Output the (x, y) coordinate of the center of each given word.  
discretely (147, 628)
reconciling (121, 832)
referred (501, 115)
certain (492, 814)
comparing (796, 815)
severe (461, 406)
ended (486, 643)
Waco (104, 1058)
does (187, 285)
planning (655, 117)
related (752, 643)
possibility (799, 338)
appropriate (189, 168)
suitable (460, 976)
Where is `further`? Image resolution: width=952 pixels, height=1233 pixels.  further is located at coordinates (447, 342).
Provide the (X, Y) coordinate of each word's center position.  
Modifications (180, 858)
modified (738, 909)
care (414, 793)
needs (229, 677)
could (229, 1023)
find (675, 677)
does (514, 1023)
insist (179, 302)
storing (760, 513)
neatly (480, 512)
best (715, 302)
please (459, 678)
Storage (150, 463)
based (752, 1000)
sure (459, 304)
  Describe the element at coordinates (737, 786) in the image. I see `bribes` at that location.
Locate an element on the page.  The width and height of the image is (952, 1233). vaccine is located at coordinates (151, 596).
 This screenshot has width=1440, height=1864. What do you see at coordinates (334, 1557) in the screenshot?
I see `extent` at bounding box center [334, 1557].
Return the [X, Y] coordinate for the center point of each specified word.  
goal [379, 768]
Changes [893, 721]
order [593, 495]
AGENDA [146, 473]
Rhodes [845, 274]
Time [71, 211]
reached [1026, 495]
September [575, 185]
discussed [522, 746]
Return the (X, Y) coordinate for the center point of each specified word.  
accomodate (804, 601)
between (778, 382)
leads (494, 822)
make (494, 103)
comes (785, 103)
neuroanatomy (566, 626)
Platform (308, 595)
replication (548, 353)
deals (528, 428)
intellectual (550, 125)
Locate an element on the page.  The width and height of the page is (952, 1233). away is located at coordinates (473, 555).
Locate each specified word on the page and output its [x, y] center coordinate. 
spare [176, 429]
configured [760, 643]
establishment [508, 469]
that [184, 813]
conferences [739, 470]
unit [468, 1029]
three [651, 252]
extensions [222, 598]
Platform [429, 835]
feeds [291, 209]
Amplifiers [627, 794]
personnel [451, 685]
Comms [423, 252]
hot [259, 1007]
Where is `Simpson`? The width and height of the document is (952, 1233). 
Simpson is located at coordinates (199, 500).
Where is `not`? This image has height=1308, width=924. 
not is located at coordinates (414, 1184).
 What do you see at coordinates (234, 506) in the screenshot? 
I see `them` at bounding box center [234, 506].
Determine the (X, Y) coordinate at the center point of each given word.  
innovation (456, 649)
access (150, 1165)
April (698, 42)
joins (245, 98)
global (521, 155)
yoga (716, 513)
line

* * * *

§ **The request**:
Reproduce all the records above verbatim, from the first line through the last.

§ **Response to the task**:
Output the (x, y) coordinate of the center of each given word.  
discretely (147, 628)
reconciling (121, 832)
referred (501, 115)
certain (492, 814)
comparing (796, 815)
severe (461, 406)
ended (486, 643)
Waco (104, 1058)
does (187, 285)
planning (655, 117)
related (752, 643)
possibility (799, 338)
appropriate (189, 168)
suitable (460, 976)
Where is `further`? Image resolution: width=952 pixels, height=1233 pixels.  further is located at coordinates (447, 342).
Provide the (X, Y) coordinate of each word's center position.  
Modifications (180, 858)
modified (738, 909)
care (414, 793)
needs (229, 677)
could (229, 1023)
find (675, 677)
does (514, 1023)
insist (179, 302)
storing (760, 513)
neatly (480, 512)
best (715, 302)
please (459, 678)
Storage (150, 463)
based (752, 1000)
sure (459, 304)
  Describe the element at coordinates (737, 786) in the image. I see `bribes` at that location.
Locate an element on the page.  The width and height of the image is (952, 1233). vaccine is located at coordinates (151, 596).
 This screenshot has width=1440, height=1864. What do you see at coordinates (334, 1557) in the screenshot?
I see `extent` at bounding box center [334, 1557].
Return the [X, Y] coordinate for the center point of each specified word.  
goal [379, 768]
Changes [893, 721]
order [593, 495]
AGENDA [146, 473]
Rhodes [845, 274]
Time [71, 211]
reached [1026, 495]
September [575, 185]
discussed [522, 746]
Return the (X, Y) coordinate for the center point of each specified word.  
accomodate (804, 601)
between (778, 382)
leads (494, 822)
make (494, 103)
comes (785, 103)
neuroanatomy (566, 626)
Platform (308, 595)
replication (548, 353)
deals (528, 428)
intellectual (550, 125)
Locate an element on the page.  The width and height of the page is (952, 1233). away is located at coordinates (473, 555).
Locate each specified word on the page and output its [x, y] center coordinate. 
spare [176, 429]
configured [760, 643]
establishment [508, 469]
that [184, 813]
conferences [739, 470]
unit [468, 1029]
three [651, 252]
extensions [222, 598]
Platform [429, 835]
feeds [291, 209]
Amplifiers [627, 794]
personnel [451, 685]
Comms [423, 252]
hot [259, 1007]
Where is `Simpson`? The width and height of the document is (952, 1233). 
Simpson is located at coordinates (199, 500).
Where is `not`? This image has height=1308, width=924. 
not is located at coordinates (414, 1184).
 What do you see at coordinates (234, 506) in the screenshot? 
I see `them` at bounding box center [234, 506].
Determine the (X, Y) coordinate at the center point of each given word.  
innovation (456, 649)
access (150, 1165)
April (698, 42)
joins (245, 98)
global (521, 155)
yoga (716, 513)
line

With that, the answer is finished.